Il n’y a pas si longtemps, on appelait cet âge transitoire, l’âge bête : entre six et douze ans, ni tout à fait petits et pas encore des ado. Il arrive souvent que ces enfants préadolescents coincés entre deux âges soient difficiles. Beaucoup de parents baissent les bras en pensant qu’ils vont grandir et s’assagir. C’est une erreur car c’est à cet âge de latence que les valeurs morales doivent être intégrées.

En effet, l’enfant arrive au monde dans une amoralité c’est-à-dire sans la notion du bien et du mal. et ses pulsions sont entièrement dirigées vers la satisfaction de ses besoins affectifs et physiologiques.

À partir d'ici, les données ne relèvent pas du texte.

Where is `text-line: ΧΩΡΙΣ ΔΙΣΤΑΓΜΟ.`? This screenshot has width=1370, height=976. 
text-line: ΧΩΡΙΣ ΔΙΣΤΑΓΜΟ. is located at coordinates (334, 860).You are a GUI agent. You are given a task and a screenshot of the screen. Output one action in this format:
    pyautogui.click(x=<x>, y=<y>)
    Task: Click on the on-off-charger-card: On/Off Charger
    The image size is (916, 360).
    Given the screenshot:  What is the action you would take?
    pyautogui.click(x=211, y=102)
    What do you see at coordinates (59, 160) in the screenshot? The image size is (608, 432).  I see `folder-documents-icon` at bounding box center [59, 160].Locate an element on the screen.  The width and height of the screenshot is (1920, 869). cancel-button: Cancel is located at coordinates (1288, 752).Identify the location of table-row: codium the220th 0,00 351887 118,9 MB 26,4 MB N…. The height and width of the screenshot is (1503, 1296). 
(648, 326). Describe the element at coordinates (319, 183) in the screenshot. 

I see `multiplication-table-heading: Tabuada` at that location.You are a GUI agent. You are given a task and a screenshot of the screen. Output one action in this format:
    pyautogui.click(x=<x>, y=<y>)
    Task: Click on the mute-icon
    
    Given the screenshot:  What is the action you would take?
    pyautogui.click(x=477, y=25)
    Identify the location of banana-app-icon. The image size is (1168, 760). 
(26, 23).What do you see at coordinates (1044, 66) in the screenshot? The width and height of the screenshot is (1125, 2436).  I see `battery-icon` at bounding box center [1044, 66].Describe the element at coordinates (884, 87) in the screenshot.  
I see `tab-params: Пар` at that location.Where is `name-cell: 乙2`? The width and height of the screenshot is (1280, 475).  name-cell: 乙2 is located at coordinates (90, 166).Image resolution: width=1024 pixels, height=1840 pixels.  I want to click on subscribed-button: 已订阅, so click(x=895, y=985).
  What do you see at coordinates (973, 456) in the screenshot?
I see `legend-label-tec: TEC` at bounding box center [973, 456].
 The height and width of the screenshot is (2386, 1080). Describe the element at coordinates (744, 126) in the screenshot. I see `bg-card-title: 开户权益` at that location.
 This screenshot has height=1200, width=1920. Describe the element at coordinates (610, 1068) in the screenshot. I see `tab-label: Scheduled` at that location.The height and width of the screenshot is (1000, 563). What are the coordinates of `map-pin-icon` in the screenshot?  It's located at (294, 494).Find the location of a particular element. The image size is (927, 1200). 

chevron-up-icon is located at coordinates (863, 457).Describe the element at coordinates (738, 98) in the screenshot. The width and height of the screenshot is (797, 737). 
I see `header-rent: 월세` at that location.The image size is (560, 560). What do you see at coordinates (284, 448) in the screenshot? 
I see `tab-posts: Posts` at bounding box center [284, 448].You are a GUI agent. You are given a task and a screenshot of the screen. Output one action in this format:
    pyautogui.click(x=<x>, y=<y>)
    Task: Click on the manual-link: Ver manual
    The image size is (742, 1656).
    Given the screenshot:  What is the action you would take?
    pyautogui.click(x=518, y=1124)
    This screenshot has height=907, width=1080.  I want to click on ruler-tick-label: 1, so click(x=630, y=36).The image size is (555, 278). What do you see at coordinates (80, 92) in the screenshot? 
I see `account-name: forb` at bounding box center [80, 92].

Claude Halmos parle « d’enfant sauvage » (C Halmos, l’Autorité expliquée aux parents, poche, 2011) terme tout à fait adéquat pour montrer que l’apport moral relève de la culture et non des gènes et qu’il réclame de la part des parents une position claire. Tout ne s’apprend pas par l’exemple. Combien de parents disent : mais nous sommes de gros travailleurs, comment notre enfant peut-il être si paresseux ? Il nous voit trimer, partir tôt et rentrer tard et en plus c’est pour lui donner une belle vie tout ça ! Certes, mais les enjeux sont ailleurs dans les soubassements de la relation là où l’enfant, bien souvent, est capable de sentir toutes les frustrations parentales non exprimées. L’enfant invite alors à aller plus loin dans le questionnement personnel et pousse les parents à approfondir la question du sens.

Dans cette période cruciale au cours de laquelle il consolide son intériorité, l’enfant a besoin qu’on lui donne une direction d’autant plus précise que les seules réponses matérialistes ne suffisent plus.